Capirotada (Bread Pudding)

Desserts, I think it is fair to say, are not the specialty of many tropical cuisines. I would go on to say that bread pudding is not usually the ‘belle of the ball’ when it comes to dessert. However, that is exactly what we find here in the traditional Mexican Lenten bread pudding, the capirotada.

And, this is no state secret. Awash on the internet are countless food bloggers praising the delectable, irresistible charm of the capirotada. Why is this? Well, this recipe doesn’t follow the rules you would normally call to mind when thinking of a bread pudding. No soggy mash of wet bread here. Instead you have a dish the feels more like a grilled cheese turned into a dessert. Anyone who likes to spread an ample helping of raspberry jam into their grilled cheese will now exactly what I am talking about. Furthermore, instead using milk, this bread pudding sits in a pool of aromatized brown sugar syrup that feels as luxurious and flavourful as hot maple syrup.

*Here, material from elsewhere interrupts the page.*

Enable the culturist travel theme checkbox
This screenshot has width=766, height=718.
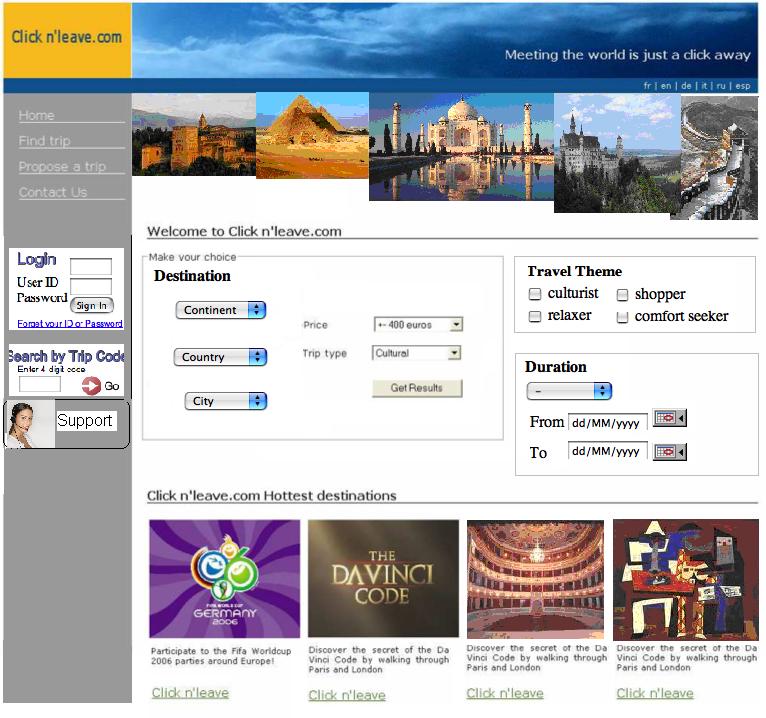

I have a certain criteria for Gourmet Relics before a recipe can make it onto the blog. A dish must be memorable and it must be good enough to make a second time. Because of this, I generally only post about 1 out of every 10 recipes that come through my kitchen. And desserts, especially, have an especially hard time meeting that criteria. So it says something that every time I think about this dish, I want to make it again. Enjoy.


2 cups brown sugar
1 stick of cinnamon
1 clove
6 slices of good bread toasted and cut into cubes
3 apples, peeled and sliced
1 cup raisins
1 cup almonds, blanched, toasted and chopped
1/2 lb Monterey Jack cheese


  1. Combine sugar with 4 cups of water along with cinnamon and clove. Bring to a boil.
  2. When sugar is fully dissolved, remove spices.
  3. Butter a casserole dish and layer bread, apples, raisins, almonds and cheese. Pour syrup over and back in 350 degree oven for 30 minutes.